CCDI Data Federation
With a collaborative group of institutions, we are working to make the multiple data commons involved in CCDI able to interoperate by developing and implementing a common harmonized data model and API for queries across the PCDC, St. Jude, Seven Bridges, and the Gabriella Miller Kids First Data Resource Center.
We have received $722,292 in funding for this project, 100% of which is financed with federal money.
C3DC
We are participating in developing the Childhood Clinical Data Commons (C3DC), a data node of the CCDI that will act as the primary source of individual-level data describing participants’ demographic and clinical characteristics. C3DC will interoperate with other CCDI data type-specific nodes such as genomics, imaging, and proteomics.
We have received $1,039,349 in funding for this project with an Option Period to extend for additional funding in an amount of $823,921. The total anticipated budget for this project is $1,863,270, 100% of which is financed with federal money.
Past Projects
CCDH
The Center for Cancer Data Harmonization (CCDH) was developed to drive the interoperability and accessibility of the data within the NCI Cancer Research Data Commons (CRDC). From 2019-2021, D4CG co-led the development of the CCDH alongside four other institutions, with a focus on community development and data model harmonization.
PCDC-H
In 2022 we concluded an 18-month project which established the foundations for integrating the PCDC with the NCI Cancer Research Data Commons (CRDC).
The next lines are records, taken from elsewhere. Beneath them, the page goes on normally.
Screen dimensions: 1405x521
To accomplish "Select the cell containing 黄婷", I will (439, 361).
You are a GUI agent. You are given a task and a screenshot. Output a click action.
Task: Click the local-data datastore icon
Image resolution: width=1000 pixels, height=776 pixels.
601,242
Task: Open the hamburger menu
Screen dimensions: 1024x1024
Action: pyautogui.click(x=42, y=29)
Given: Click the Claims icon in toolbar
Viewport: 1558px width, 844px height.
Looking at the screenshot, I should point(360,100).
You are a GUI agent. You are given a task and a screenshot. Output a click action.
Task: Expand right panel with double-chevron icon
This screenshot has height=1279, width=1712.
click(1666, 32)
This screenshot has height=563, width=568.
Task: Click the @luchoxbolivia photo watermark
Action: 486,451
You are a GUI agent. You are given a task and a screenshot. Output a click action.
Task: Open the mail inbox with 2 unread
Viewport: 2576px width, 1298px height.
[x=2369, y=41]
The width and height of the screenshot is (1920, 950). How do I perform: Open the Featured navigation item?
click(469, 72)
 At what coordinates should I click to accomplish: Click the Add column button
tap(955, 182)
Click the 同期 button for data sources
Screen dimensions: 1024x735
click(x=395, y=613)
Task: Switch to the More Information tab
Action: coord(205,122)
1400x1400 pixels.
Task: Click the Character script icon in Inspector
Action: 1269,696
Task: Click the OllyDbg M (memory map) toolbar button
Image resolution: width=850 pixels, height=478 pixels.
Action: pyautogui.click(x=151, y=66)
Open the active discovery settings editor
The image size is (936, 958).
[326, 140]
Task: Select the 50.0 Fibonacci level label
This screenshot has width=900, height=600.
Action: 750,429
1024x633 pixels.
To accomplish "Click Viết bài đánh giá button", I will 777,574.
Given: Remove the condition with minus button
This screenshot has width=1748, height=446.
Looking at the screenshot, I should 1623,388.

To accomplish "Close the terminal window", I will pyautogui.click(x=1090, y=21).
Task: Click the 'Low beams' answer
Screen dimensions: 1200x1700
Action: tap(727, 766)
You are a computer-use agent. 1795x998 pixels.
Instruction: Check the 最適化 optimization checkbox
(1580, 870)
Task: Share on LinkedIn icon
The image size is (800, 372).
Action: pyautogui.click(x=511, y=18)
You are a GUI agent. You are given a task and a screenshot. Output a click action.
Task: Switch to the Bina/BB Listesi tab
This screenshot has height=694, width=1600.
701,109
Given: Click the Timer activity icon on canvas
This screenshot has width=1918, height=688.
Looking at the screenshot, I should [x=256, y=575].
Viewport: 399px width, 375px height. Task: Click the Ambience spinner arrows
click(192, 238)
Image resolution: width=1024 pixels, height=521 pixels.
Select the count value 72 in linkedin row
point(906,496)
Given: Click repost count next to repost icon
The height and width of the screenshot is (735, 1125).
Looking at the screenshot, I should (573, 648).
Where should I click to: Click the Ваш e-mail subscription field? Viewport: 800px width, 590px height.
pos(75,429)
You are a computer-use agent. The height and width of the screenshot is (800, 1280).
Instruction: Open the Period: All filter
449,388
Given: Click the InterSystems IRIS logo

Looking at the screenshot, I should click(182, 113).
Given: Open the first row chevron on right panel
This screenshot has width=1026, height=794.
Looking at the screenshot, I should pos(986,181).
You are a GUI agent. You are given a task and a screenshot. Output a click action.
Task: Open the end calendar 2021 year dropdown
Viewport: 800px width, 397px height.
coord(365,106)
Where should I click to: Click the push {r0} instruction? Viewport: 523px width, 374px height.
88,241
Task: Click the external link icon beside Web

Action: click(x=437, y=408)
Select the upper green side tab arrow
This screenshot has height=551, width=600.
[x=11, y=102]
By developing and mapping data to a common PCDC-H data model aligned with the NCI Thesaurus, we made it possible to link PCDC data with data in other CRDC nodes across the country, creating a robust, integrated resource for pediatric cancer research.
DI-Cubed
In partnership with Leidos Biomedical, in 2019 we developed a process for integrating radiology images into a data commons as part of the NCI Data Integration and Imaging Informatics (DI-Cubed) Project. Our pilot project tested the feasibility of linking image data to clinical data in a commons environment and serving this information to researchers in real time, with the INRG Data Commons serving as the paradigm system.